◆ **What the exercise asks**: Copy the records below in full and leave every image out of the copy.

Saved entries
◆ ◆ ◆ ◆ ◆

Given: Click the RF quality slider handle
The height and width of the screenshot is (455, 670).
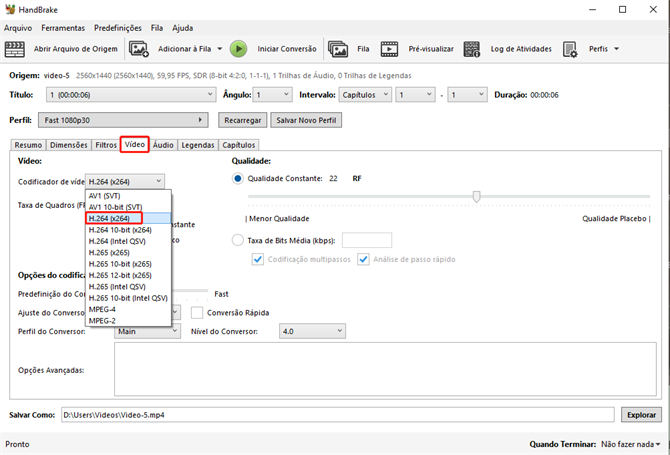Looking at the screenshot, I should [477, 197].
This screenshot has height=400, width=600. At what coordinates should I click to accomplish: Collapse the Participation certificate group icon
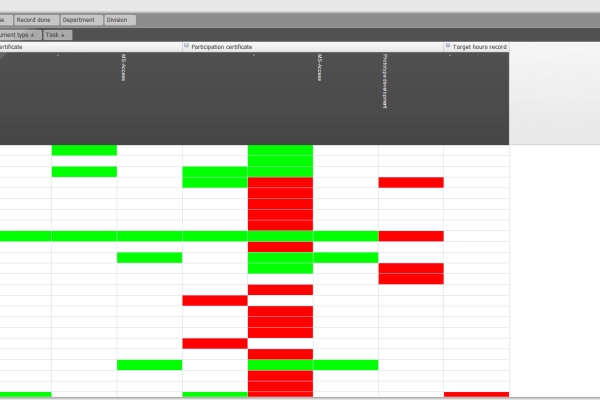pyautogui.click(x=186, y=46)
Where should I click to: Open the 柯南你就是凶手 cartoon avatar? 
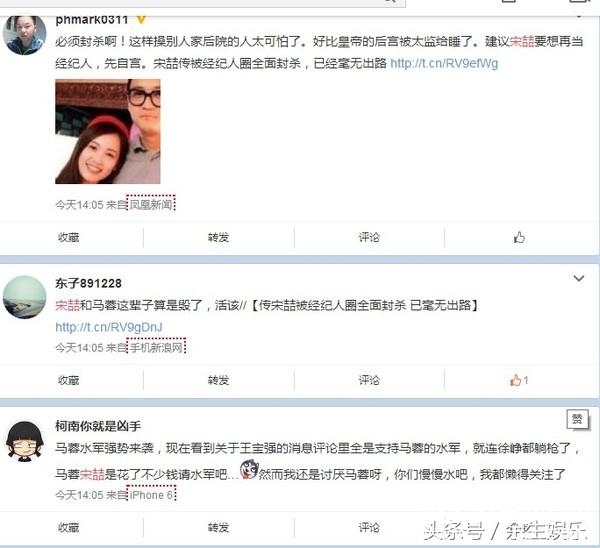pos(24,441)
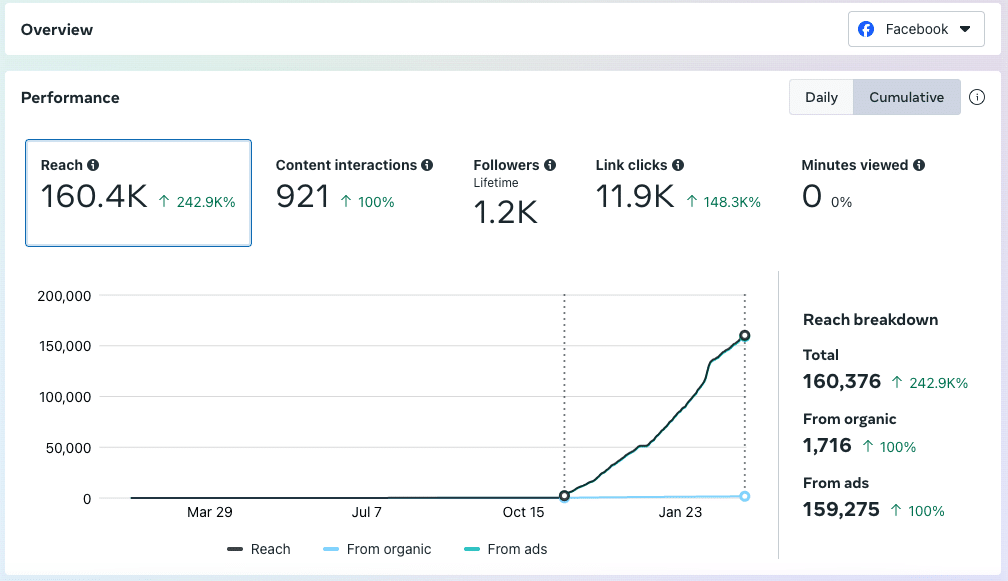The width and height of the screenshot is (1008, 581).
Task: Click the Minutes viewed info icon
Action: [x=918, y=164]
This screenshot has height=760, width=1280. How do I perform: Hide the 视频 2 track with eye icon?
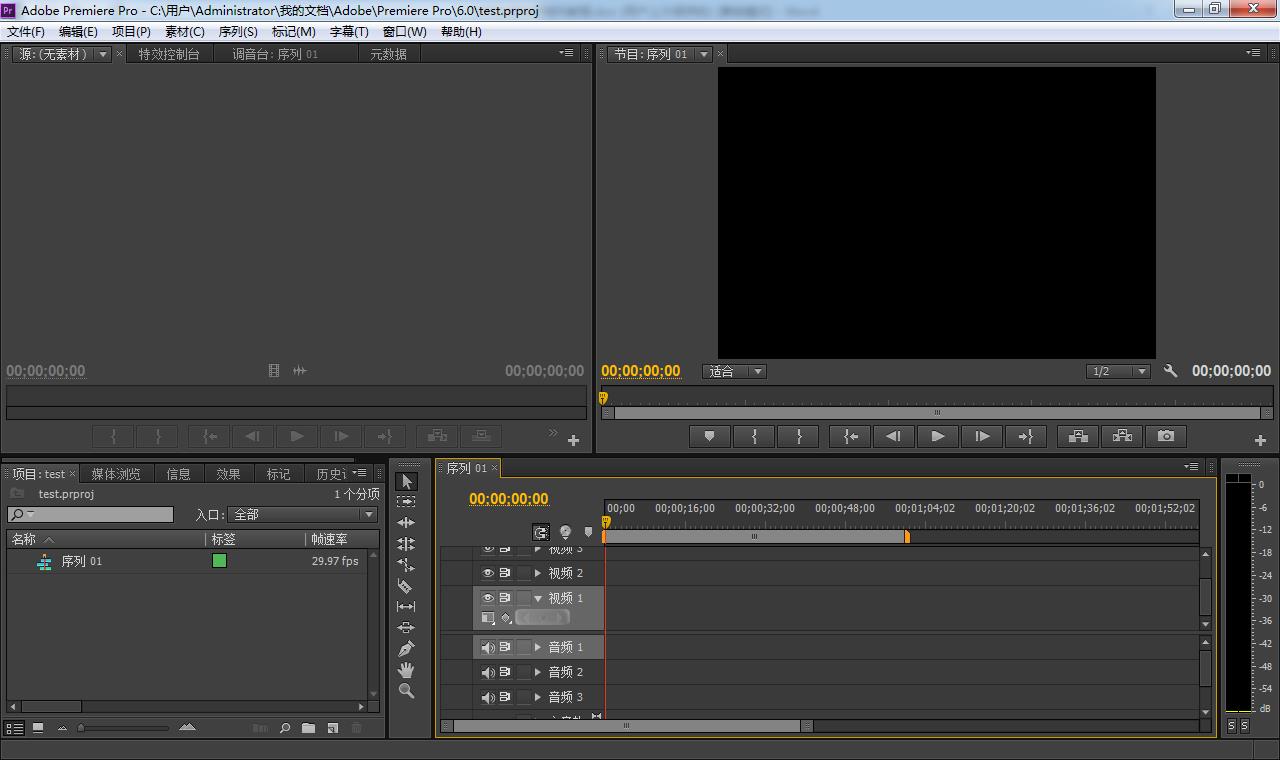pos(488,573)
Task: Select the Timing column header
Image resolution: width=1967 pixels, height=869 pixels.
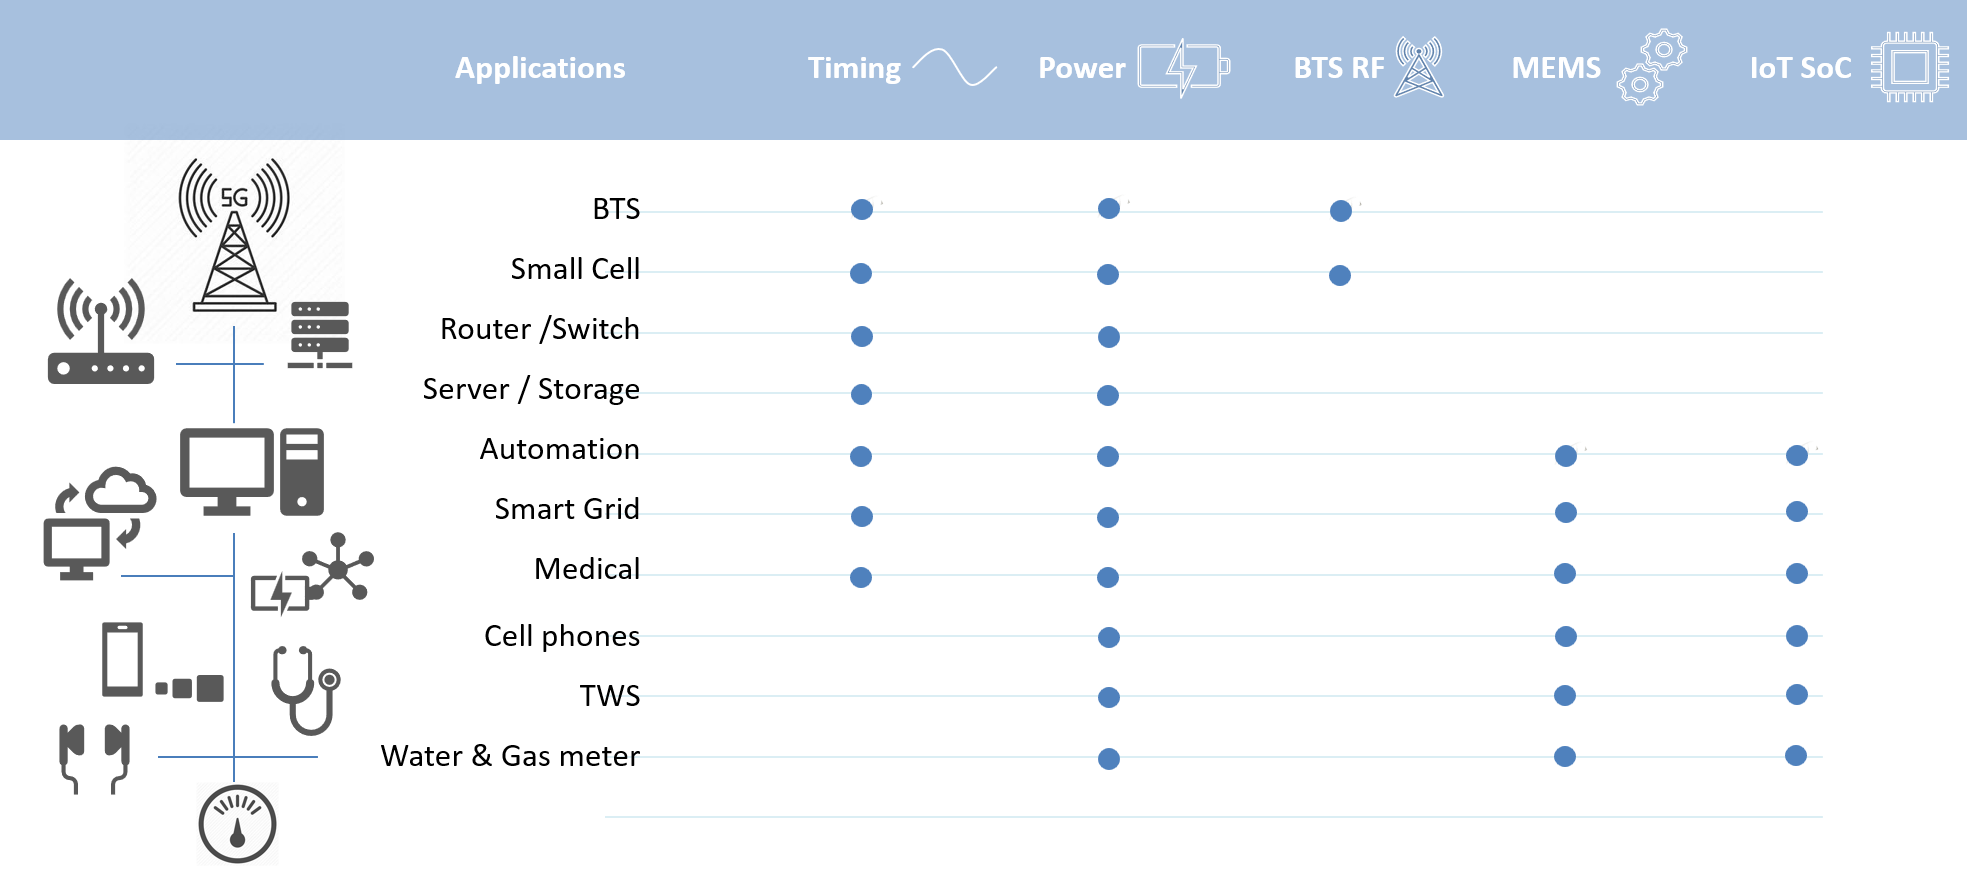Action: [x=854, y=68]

◆ ◆ ◆ ◆ ◆

◆ **Answer to this problem**:
Given: Click the RF quality slider handle
The height and width of the screenshot is (455, 670).
Looking at the screenshot, I should [477, 197].
This screenshot has height=400, width=600. At what coordinates should I click to accomplish: Collapse the Participation certificate group icon
pyautogui.click(x=186, y=46)
Where should I click to: Open the 柯南你就是凶手 cartoon avatar? 
pos(24,441)
The width and height of the screenshot is (1008, 581).
Task: Click the Minutes viewed info icon
Action: [x=918, y=164]
This screenshot has height=760, width=1280. How do I perform: Hide the 视频 2 track with eye icon?
pos(488,573)
Task: Select the Timing column header
Image resolution: width=1967 pixels, height=869 pixels.
Action: [x=854, y=68]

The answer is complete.